The 2-corner model is the simplest architecture: the seller (corner 1) sends a document directly to the buyer (corner 2). There is no intermediary, no network operator, and no routing layer. Classic point-to-point EDI is a 2-corner model - the defining characteristic is that the communication channel is bilateral, built for one specific pair of partners.
For a handful of high-volume relationships, 2-corner works well. It gives both sides full control over the data format, transport protocol, and security. But it does not scale: trading with 500 partners means 500 separate connections to configure, test, and monitor.
What is the 3-corner model?
In the 3-corner model, a single intermediary sits between the two trading partners. The buyer and seller both connect to this central party, which handles format translation, validation, and delivery.

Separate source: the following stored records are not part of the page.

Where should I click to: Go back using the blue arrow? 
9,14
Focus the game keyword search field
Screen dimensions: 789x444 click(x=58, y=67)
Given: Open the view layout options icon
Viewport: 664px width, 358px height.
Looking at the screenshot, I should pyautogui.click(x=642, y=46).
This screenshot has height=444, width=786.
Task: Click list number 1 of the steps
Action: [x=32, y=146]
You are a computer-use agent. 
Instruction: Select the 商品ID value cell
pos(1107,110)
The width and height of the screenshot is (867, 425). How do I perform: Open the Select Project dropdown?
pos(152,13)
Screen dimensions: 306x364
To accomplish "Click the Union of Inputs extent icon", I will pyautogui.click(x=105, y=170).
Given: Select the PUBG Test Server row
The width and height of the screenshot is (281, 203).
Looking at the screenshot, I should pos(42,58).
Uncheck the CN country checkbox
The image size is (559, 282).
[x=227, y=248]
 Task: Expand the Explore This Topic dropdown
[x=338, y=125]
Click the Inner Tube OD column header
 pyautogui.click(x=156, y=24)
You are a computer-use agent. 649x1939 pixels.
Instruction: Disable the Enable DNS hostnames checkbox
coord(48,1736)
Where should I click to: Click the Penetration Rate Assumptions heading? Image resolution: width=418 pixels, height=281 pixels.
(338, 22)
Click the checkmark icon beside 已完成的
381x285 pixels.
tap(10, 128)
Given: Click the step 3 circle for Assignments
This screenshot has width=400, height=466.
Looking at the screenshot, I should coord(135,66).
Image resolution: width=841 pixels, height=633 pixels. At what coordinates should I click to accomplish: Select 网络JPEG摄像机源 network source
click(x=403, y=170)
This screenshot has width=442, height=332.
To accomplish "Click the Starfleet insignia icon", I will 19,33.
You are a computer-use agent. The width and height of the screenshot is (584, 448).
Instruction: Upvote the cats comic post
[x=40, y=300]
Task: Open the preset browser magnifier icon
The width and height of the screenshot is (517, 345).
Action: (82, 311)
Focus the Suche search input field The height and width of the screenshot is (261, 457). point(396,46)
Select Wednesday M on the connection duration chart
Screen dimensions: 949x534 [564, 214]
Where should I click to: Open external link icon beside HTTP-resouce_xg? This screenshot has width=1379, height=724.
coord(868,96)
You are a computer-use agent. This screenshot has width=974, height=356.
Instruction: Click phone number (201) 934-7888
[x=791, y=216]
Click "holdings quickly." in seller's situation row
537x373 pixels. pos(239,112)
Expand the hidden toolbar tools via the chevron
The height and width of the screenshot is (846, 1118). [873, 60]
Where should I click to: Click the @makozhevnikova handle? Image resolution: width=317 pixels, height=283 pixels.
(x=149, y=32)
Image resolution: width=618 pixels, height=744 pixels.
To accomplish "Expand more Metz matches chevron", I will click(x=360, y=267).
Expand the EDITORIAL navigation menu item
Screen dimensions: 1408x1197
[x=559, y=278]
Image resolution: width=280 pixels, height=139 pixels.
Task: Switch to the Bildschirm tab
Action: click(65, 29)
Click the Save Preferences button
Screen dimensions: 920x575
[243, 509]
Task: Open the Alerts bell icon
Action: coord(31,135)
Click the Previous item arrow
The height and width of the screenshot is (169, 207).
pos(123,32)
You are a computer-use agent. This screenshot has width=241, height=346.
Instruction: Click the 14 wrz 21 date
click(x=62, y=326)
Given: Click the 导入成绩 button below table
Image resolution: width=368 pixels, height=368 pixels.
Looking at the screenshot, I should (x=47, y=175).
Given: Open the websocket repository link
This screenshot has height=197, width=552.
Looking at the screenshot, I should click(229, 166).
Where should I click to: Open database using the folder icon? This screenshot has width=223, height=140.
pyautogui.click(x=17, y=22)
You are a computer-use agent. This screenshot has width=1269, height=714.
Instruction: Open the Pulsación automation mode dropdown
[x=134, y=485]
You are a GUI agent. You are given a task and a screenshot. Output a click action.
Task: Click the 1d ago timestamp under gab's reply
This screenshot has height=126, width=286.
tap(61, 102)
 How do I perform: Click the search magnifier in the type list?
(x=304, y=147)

The intermediary can be a commercial Value-Added Network (VAN) or a government-operated platform.
VANs have served the EDI world for decades. They are typically asymmetric: the buyer selects a VAN and requires its suppliers to connect to it. If you supply goods to five large retailers, each using a different VAN, you may end up with five separate onboarding processes. Government platforms work differently - Italy's SDI (Sistema di Interscambio) and France's Chorus Pro are examples where the state operates the central hub and all parties must route through it.
The 3-corner model reduces the number of connections each party needs to maintain (one, instead of one per partner), but it introduces a single point of dependency. If the central platform goes down or changes its rules, every participant is affected. And in the VAN world, the buyer's choice of intermediary can impose costs and technical constraints on suppliers who have no say in the matter.
What is the 4-corner model?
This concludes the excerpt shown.